How much can I save under Section 80C?+
Section 80C allows a deduction of up to ₹1,50,000 per financial year from taxable income under the Old Regime. Eligible investments and expenditures include: PPF (Public Provident Fund), ELSS mutual funds, life insurance premiums, EPF contributions, 5-year tax-saving FDs, NSC, home loan principal repayment, tuition fees, and SCSS. To maximise the benefit, invest the full ₹1.5 lakh. At a 30% tax rate, this saves ₹45,000 in tax (plus cess). Note that 80C deductions are not available under the New Regime.
How is HRA exemption calculated?+
HRA (House Rent Allowance) exemption under the Old Regime is the minimum of three amounts: (1) actual HRA received from employer; (2) actual rent paid minus 10% of basic salary; (3) 50% of basic salary if you live in a metro city (Delhi, Mumbai, Kolkata, Chennai) or 40% for non-metro cities. You can claim HRA exemption only if you are actually paying rent and not owning a house in the city you work in. Rent receipts and a PAN card of the landlord (for annual rent above ₹1 lakh) are required as documentation.

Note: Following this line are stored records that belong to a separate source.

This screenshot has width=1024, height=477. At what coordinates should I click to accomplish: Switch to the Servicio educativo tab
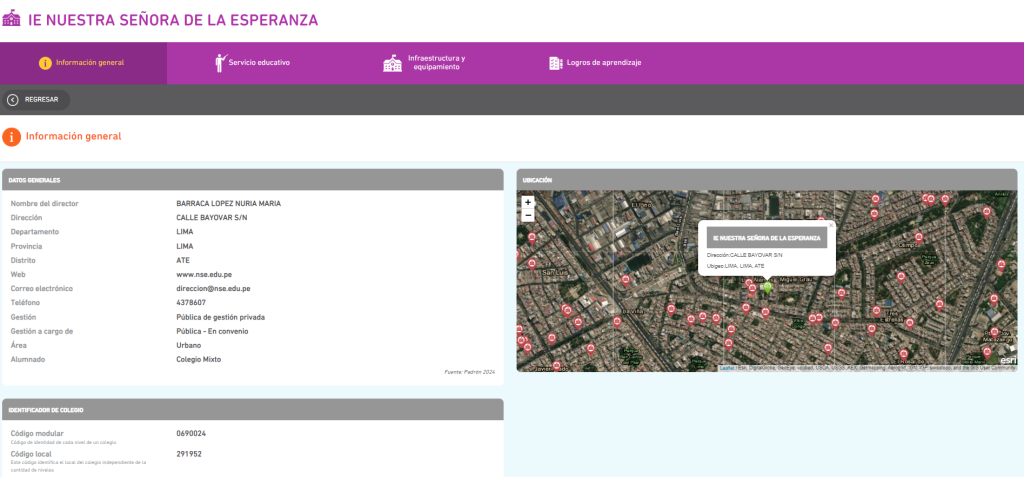258,63
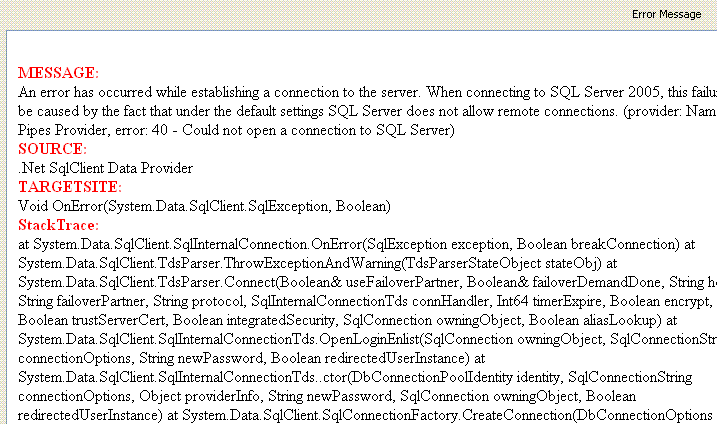717x424 pixels.
Task: Click 'connectionOptions, Object providerInfo' line
Action: [327, 396]
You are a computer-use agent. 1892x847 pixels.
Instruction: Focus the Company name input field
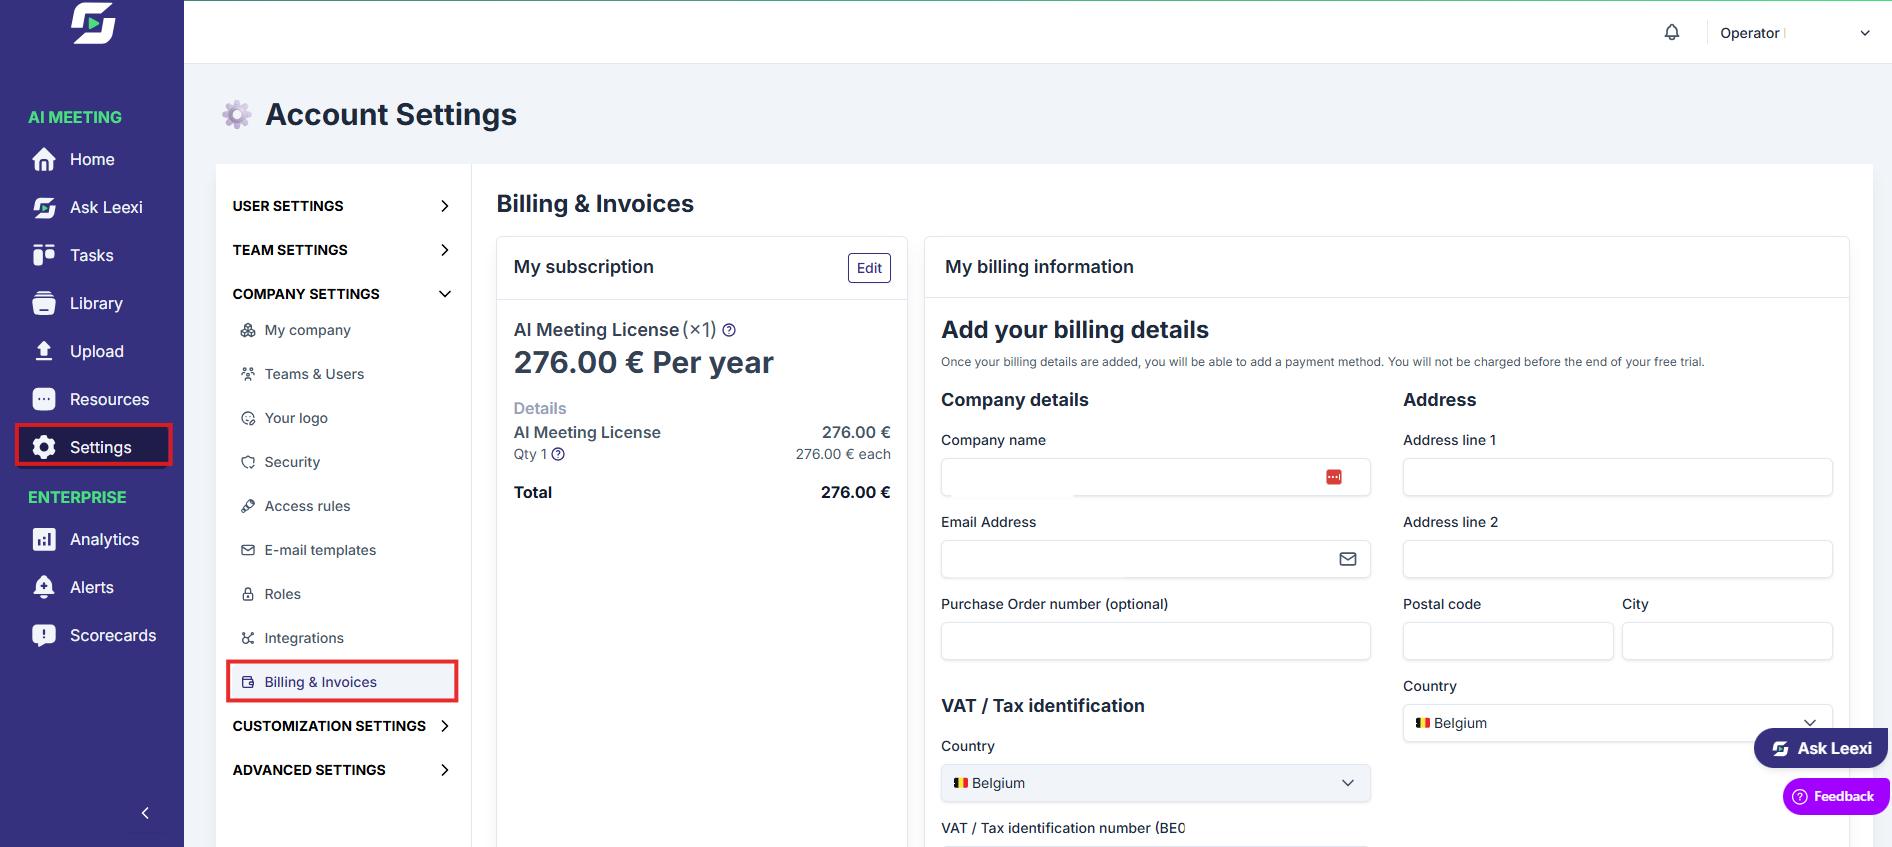pyautogui.click(x=1155, y=477)
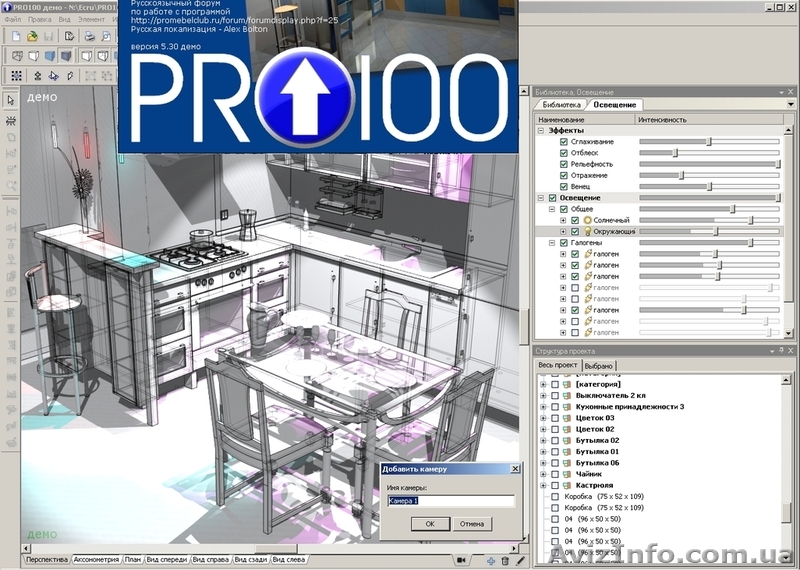Click Отмена in the camera dialog

[x=470, y=523]
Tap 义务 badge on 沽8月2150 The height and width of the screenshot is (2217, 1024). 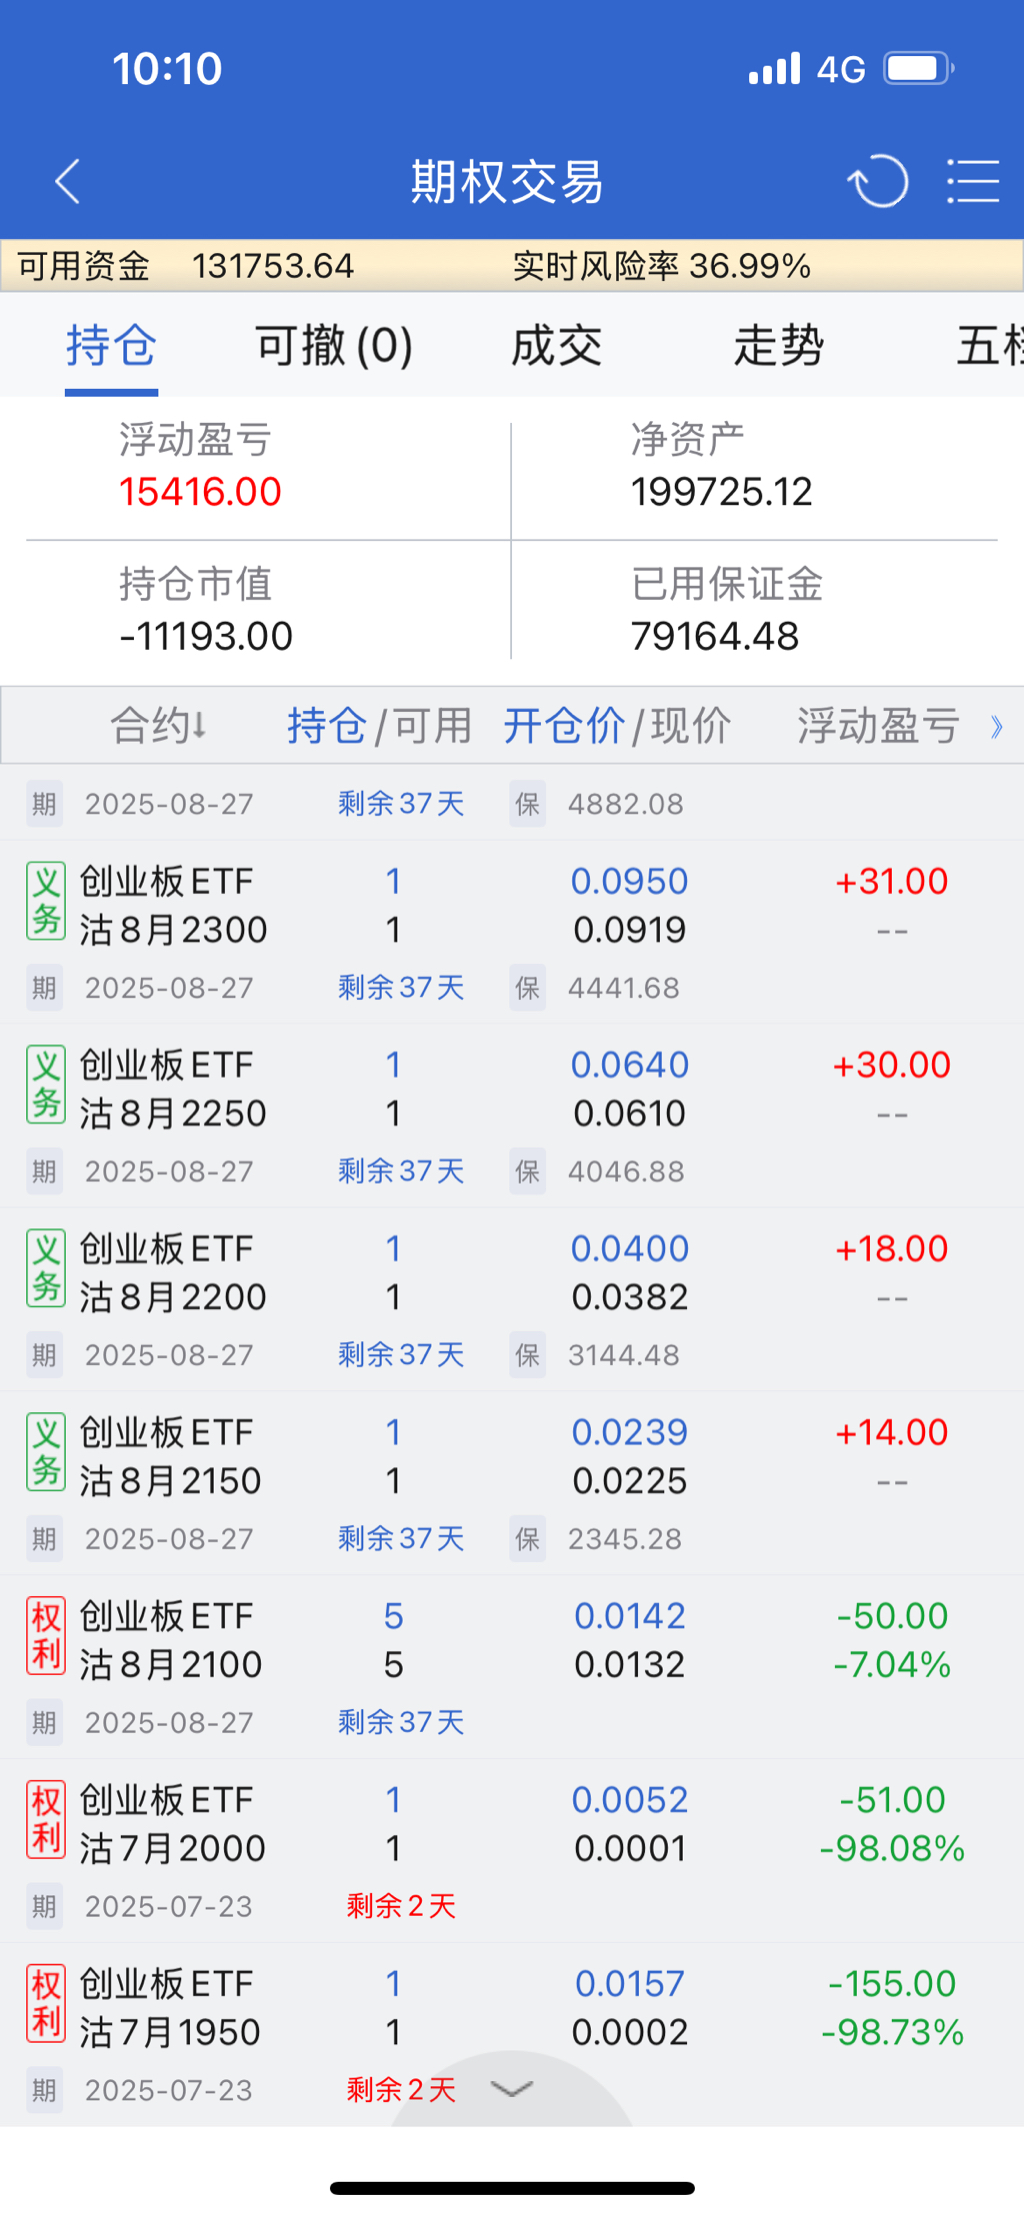click(46, 1453)
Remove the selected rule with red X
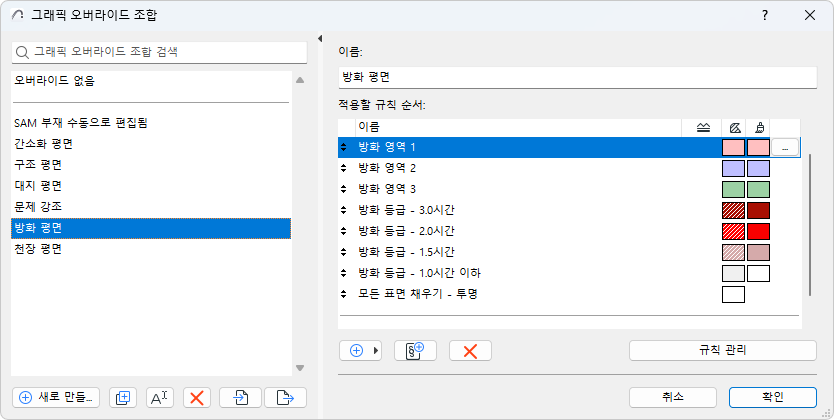The height and width of the screenshot is (420, 834). pyautogui.click(x=470, y=350)
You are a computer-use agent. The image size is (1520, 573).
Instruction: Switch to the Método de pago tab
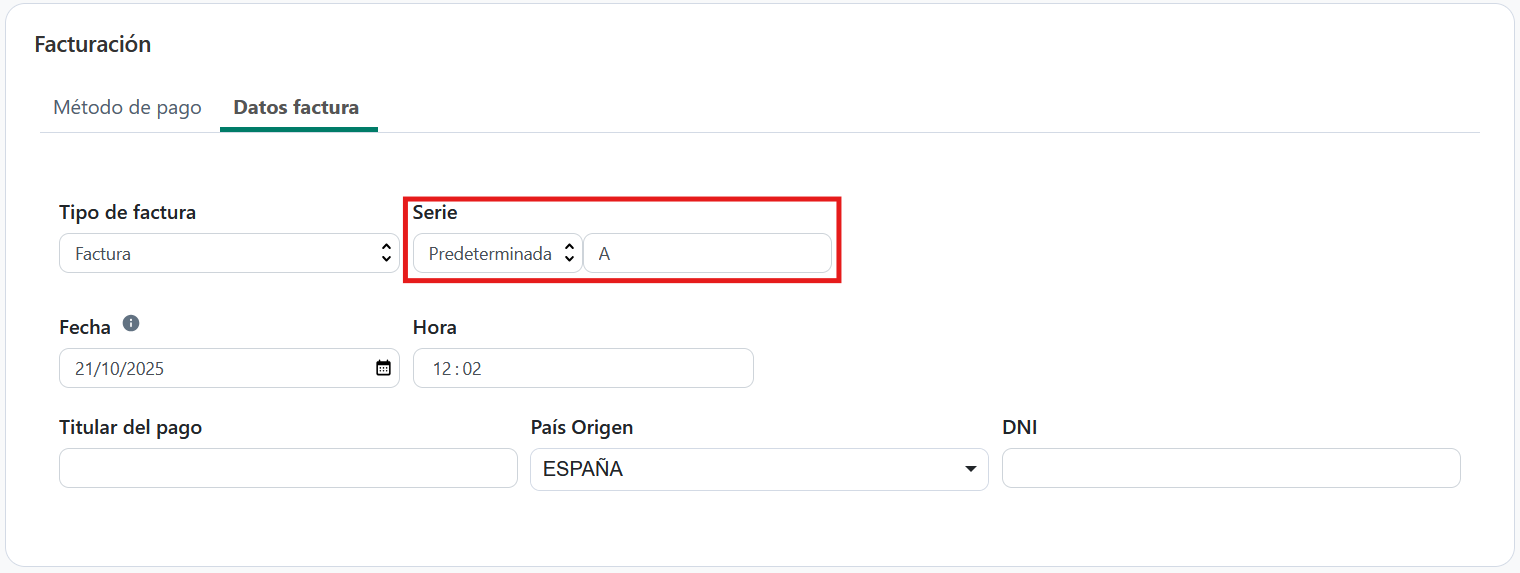[127, 108]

Disclaimer: This calculator uses income tax slabs and provisions as per the Finance Act 2026 for FY 2026–26 (Assessment Year 2026–27). It is provided for general informational purposes only and does not constitute tax advice. Individual circumstances — including capital gains, agricultural income, special incomes, and state-specific levies — may affect your actual tax liability. For official rates and filing, refer to the Income Tax Department of India at incometax.gov.in or consult a qualified Chartered Accountant.